Sulle pareti del vani in fondo all'atrio vediamo da un lato il sacrificio di alcuni prigionieri troiani a opera di Achille e dall'altro uno scontro fra Etruschi e Romani.
Prima scena: Achille, assetato dalla vendetta per la morte di Patroclo, affonda la lama nel collo di un prigioniero e il sangue scorga copioso mentre dietro di lui stanno Vanth e Charun. Seconda scena: un ricco corredo di iscrizioni identifica i
personaggi come gli eroi vulcenti comandati dal futuro Servio Tullio e Aulo Vibenna. I due massacrano senza pietà un gruppo di soldati romani e di altre città alleate.

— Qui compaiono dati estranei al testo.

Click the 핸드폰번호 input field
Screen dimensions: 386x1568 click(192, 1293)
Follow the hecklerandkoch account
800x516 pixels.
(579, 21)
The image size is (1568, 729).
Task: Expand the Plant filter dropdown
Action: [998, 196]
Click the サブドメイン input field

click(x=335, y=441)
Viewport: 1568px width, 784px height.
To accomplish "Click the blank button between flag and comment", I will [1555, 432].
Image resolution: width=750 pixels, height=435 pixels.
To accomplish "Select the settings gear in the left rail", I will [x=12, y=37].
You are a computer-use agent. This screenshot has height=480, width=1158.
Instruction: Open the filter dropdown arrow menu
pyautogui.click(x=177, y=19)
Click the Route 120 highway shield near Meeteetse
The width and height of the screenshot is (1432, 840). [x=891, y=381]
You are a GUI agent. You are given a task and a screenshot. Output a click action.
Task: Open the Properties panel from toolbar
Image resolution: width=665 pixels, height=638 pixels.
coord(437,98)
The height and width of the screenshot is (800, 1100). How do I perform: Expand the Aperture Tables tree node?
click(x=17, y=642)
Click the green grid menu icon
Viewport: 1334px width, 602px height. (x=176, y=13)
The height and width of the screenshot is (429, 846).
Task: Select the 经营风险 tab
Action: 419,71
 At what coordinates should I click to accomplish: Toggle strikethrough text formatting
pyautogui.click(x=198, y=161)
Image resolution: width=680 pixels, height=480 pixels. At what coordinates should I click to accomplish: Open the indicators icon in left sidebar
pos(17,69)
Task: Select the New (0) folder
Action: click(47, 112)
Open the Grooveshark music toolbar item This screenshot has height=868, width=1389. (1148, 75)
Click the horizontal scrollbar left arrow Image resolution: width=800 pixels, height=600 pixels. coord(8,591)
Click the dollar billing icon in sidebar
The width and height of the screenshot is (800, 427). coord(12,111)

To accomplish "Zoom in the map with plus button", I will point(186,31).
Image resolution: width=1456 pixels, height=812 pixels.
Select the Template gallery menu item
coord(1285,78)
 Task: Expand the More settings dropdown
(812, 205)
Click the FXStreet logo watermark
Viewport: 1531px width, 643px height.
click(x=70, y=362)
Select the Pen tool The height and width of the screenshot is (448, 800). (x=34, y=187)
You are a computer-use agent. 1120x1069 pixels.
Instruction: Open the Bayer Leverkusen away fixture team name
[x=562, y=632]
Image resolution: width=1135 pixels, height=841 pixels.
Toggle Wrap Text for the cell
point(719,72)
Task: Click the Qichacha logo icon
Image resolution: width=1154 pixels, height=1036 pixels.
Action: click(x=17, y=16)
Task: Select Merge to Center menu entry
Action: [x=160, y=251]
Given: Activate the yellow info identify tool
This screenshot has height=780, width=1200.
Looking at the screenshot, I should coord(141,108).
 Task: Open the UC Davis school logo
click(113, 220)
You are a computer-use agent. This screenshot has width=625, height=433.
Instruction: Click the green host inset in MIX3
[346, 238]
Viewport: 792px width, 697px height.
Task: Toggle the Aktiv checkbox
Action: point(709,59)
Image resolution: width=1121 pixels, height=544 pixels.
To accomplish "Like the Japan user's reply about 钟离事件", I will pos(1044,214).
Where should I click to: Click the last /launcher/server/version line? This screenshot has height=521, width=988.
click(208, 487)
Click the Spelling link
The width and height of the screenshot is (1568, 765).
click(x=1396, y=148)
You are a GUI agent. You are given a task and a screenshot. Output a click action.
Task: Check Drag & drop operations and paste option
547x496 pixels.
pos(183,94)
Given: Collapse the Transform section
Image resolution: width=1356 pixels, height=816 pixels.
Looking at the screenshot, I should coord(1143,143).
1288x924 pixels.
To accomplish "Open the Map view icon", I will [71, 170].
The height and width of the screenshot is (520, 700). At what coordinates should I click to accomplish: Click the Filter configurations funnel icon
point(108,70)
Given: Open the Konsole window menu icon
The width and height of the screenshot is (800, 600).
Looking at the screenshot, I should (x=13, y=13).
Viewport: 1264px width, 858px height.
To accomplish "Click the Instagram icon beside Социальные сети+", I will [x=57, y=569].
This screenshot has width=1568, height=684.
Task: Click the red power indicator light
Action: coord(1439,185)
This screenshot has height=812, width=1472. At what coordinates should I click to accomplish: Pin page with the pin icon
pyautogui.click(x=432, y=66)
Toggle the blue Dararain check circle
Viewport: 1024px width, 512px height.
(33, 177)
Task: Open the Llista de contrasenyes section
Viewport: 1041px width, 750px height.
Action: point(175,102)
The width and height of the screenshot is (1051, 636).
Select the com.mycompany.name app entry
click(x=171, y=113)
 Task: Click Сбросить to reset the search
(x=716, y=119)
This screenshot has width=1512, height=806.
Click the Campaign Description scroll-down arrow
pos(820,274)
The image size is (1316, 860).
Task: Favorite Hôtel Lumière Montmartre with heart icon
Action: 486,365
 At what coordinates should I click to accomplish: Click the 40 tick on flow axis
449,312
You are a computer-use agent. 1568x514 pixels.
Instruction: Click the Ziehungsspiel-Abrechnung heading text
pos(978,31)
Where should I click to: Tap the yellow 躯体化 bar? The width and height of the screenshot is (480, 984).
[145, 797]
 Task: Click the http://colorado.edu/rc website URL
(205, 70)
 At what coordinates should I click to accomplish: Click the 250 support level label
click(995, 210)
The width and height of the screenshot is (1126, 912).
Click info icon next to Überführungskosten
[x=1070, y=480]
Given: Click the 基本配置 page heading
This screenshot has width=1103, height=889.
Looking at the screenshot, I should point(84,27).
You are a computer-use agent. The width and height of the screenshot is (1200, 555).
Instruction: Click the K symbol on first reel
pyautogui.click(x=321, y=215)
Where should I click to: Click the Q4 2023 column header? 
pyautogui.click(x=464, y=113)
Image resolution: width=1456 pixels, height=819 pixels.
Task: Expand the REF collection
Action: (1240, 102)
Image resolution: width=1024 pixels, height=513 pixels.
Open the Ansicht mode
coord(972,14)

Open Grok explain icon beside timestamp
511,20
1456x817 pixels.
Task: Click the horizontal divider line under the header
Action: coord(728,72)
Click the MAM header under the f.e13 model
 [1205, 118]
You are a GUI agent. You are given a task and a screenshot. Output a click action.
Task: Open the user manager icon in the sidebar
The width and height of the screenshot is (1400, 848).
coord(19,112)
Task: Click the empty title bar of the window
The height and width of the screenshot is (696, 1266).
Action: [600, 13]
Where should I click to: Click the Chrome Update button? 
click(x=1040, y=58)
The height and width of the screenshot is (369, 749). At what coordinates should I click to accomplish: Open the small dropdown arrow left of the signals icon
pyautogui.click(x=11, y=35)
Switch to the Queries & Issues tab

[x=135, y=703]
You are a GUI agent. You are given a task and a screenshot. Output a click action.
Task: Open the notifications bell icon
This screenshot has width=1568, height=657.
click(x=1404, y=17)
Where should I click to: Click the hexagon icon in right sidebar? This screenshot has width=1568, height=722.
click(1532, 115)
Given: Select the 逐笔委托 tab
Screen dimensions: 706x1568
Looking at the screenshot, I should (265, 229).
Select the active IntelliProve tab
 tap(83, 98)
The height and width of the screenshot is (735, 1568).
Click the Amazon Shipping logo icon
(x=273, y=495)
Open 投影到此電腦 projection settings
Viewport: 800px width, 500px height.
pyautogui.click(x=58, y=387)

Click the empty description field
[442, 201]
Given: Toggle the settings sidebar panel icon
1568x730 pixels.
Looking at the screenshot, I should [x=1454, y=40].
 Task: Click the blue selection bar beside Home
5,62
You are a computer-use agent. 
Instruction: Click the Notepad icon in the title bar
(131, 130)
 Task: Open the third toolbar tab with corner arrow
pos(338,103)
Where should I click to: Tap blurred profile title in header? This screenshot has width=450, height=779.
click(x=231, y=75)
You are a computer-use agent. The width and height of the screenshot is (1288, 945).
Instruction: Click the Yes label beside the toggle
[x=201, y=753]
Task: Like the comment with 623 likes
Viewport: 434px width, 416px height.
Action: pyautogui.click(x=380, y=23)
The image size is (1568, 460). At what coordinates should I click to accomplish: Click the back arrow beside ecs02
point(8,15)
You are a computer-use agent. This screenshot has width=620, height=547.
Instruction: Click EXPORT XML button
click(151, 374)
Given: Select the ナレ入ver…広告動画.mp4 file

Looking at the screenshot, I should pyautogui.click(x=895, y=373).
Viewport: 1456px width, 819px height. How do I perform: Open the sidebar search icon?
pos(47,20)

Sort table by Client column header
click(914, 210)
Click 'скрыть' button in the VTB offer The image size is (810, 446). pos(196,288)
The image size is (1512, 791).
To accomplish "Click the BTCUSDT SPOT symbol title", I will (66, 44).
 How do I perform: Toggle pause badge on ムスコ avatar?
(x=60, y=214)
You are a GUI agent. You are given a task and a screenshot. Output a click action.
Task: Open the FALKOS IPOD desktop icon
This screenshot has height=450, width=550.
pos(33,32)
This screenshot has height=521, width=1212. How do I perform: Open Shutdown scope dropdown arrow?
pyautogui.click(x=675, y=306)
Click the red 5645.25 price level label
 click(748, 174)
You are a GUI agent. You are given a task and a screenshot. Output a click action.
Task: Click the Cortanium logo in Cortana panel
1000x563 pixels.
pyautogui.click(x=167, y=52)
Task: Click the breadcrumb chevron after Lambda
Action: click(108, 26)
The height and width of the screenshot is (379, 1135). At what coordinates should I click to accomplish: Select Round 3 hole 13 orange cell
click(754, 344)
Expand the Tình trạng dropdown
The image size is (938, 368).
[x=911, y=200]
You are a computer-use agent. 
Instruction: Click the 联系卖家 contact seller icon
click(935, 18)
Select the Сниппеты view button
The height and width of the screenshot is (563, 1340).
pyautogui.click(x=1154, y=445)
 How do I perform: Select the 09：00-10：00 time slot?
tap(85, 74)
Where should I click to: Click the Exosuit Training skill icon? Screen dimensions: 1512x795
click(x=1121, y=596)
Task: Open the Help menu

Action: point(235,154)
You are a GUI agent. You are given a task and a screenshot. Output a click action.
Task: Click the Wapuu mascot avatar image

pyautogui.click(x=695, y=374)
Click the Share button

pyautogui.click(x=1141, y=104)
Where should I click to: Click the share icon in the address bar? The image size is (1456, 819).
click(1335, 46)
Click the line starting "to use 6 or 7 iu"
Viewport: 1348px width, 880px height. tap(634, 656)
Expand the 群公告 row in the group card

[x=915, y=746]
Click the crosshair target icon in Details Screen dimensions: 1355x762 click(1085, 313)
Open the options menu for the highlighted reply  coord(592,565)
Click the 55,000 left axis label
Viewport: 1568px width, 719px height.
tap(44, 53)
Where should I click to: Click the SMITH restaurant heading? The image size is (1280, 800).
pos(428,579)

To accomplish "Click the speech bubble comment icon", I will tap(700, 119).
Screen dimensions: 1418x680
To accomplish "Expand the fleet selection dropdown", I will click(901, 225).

Le due dimensioni del passato, storico e mitico, si fondono proprio davanti agli occhi di Vel Saties, il proprietario della tomba. Vestito con un mantello rosso scuro, ornato da girali e danzatori, l'uomo è pronto a seguire il volo di un picchio,
trattenuto da un giovane inserviente, nel quale saprà leggere la gloria della sua città.
6.SCULTURA IN PIETRA E BRONZO
I SARCOFAGI
I sarcofagi etruschi erano in genere utilizzati come cinerari, contenitori delle ceneri del defunto.
Una cosa particolare era la forma del coperchio che spesso produce un letto tricliniare, un giaciglio da banchetto sul quale il defunto era raffigurato in un momento di divertimento.
Il coperchio del Sarcofago degli Sposi culmina nelle figure di una coppia di coniugi, semidistesi a banchetto tra morbidi cuscini.
I tratti dei volti, ovali sfiniti con lunghi occhi a mandorla, il fisso sorriso arcaico, rivelano l'influenza di quel periodo, anni 530 e 520 a.C.
Abbigliamento etrusco sono il copricapo a calotta e gli stivaletti appuntiti della donna. L'elemento particolare è l’intimità mostrata dai due e il gesto dolce che il marito fa alla moglie: stringerle la spalla.
Un altro (uccidetemi) Sarcofago degli sposi datato alla seconda metà del IV secolo a.C. risente del diverso orizzonte storico: gli sposi sono avvinti sotto un lenzuolo, che si fissano intensamente.
LE URNE CINERARIE
Spesso decorate con episodi del mito greco.
Gli artigiani di Volterra sapevano sfruttare al massimo la lucentezza e le calde sfumature dell'alabastro.
A Chiusi invece, s'impose nel II secolo a.C. il gusto per urne in terracotta dai colori vivaci: le pareti sono semplici lastre d'argilla saldate tra loro, con rilievi a stampo su quella anteriore. Un'unica matrice permetteva la costruzione di molte
urne accessibili ad una clientela più ampia.
A distinguere queste urne è l'iscrizione, dipinta o graffita, con il nome del defunto, segno che una vasta fascia della popolazione, era ormai alfabetizzata.
LA CHIMERA DI AREZZO
Raffigura il terribile mostro mitologico che si guadagnò un posto speciale nelle collezioni dei Medici.
In origine la testa di serpente e quella di leone erano rivolte nella medesima direzione, pronte ad aggredire l'avversario mentre la testa caprina, forse ferita, andava all'indietro su un fianco. Il mostro è pronto ad attaccare Bellerofonte poiché le
zampe sono puntate al suolo, la schiena inarcata e le fauci si schiudono in un ruggito.
L'ARRINGATORE.
Rinvenuta nel 500 nella regione del lago Trasimeno, era stata eretta come offerta votiva in un santuario presso un monumento funerario, come recita l'iscrizione incisa sull'orlo inferiore della toga (rivela anche il nome del personaggio, Aulo
Metello). La statua esprime la dignità e la statura morale dell'uomo, il cui volto severo segue il movimento, ampio e studiato, del braccio destro elevato. Indossa una toga e dai bordi decorati e ai piedi calza sandali di tipo senatorio.